L’article 145 du code de procédure civile dispose que s’il existe un motif légitime de conserver ou d’établir avant tout procès la preuve de faits dont pourrait dépendre la solution d’un litige, les mesures d’instruction légalement admissibles peuvent être ordonnées à la demande de tout intéressé, sur requête ou en référé. Il est acquis que l’article 145 du code de procédure civile est un texte autonome auquel les conditions habituelles du référé ne sont pas applicables. Il n’est ainsi pas soumis à la condition d’urgence ou à la condition d’absence de contestation sérieuse.

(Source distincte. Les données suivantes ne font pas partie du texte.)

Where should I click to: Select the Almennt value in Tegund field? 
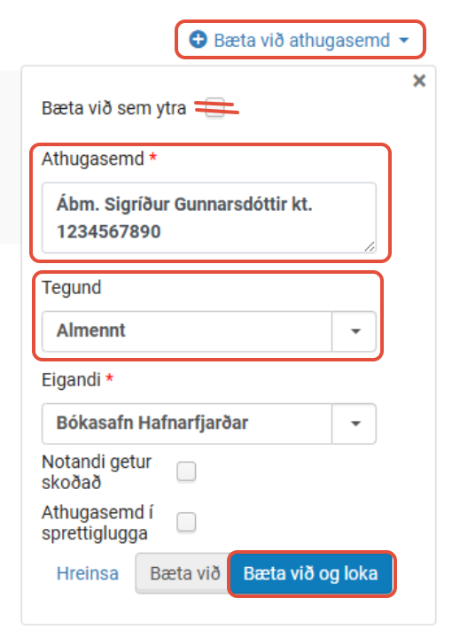pos(187,330)
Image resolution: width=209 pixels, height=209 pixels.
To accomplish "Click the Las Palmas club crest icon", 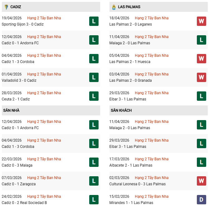I will (x=114, y=7).
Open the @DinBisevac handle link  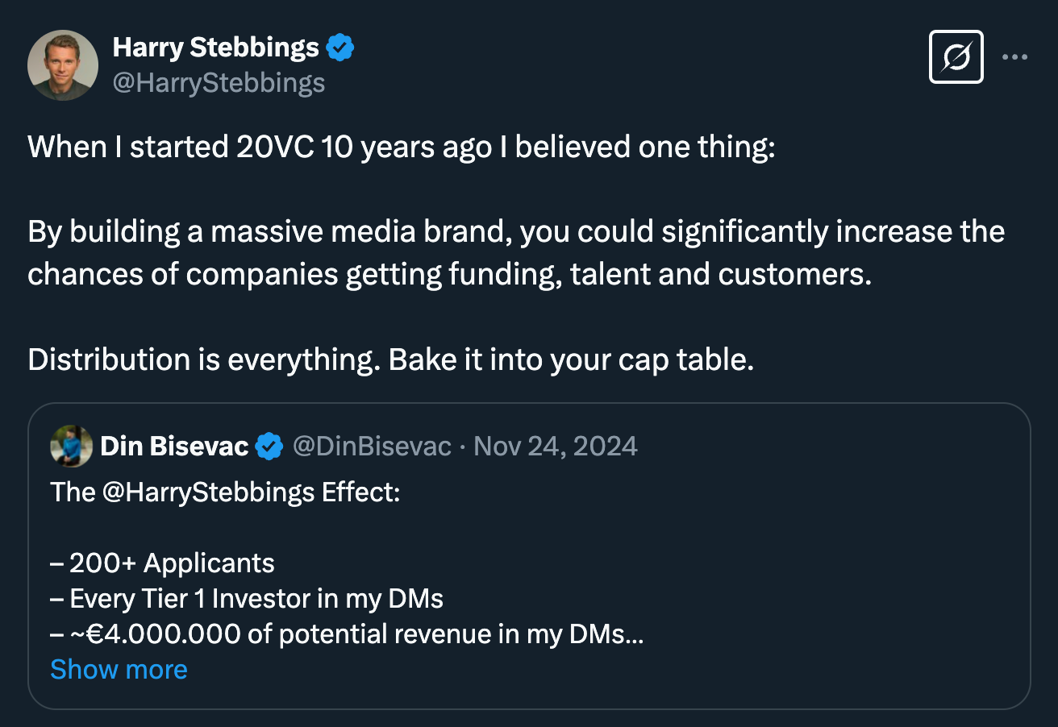372,446
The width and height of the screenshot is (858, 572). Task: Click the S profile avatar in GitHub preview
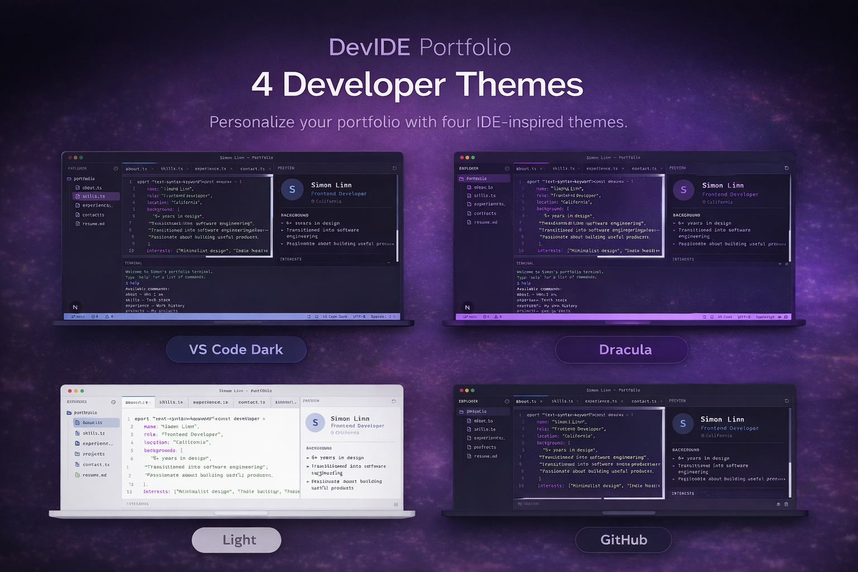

Ainsi, si le demandeur à la mesure d’instruction n’a pas à démontrer l’existence des faits qu’il invoque puisque cette mesure in futurum est justement destinée à les établir, il doit néanmoins justifier d’éléments rendant crédibles ses suppositions et justifier que le litige potentiel n’est pas manifestement voué à l’échec et que la mesure est de nature à améliorer la situation probatoire du demandeur.
En l’espèce, les éléments médicaux versés aux débats et les explications des parties mettent suffisamment en relief l’existence d’un litige potentiel entre les parties qui caractérisent l’intérêt légitime du demandeur à obtenir qu’un technicien judiciaire détermine si les soins dont elle a fait l’objet ont été réalisés dans les règles de l’art et si son état est médicalement consolidé ainsi que l’étendue définitive du préjudice corporel, afin qu’il puisse disposer de l’ensemble des informations d’ordre technique utiles à sa liquidation amiable ou judiciaire.
Pour autant, malgré les recherches et les vérifications effectuées, y compris sur le logiciel national, il n’a pas été à ce stade possible de trouver un expert dans la/les spécialité sollicitée, avec une question supplémentaire concernant les frais d’expertise si un expert hexagonal était désigné.
Il convient dès lors de réouvrir les débats afin de recueillir les observations des parties qui ont la possibilité de proposer, voire de s’accorder sur la désignation d’un expert, à défaut sur les cours d’appel où la demanderesse pourrait se déplacer et sur les couts qui seront induits.
PAR CES MOTIFS
Nous, juge des référés, statuant par mise à disposition de la présente ordonnance au greffe le jour du délibéré après débats en audience publique, par décision réputée contradictoire, en premier ressort,
Ordonnons la réouverture des débats à l’audience du 29 octobre 2025 à 9h00 ;
Sursoyons à statuer sur l’intégralité des demandes.
La présente décision a été signée par Bertrand Pages, président du tribunal, et par Wilson Fontaine-Blas, cadre greffier.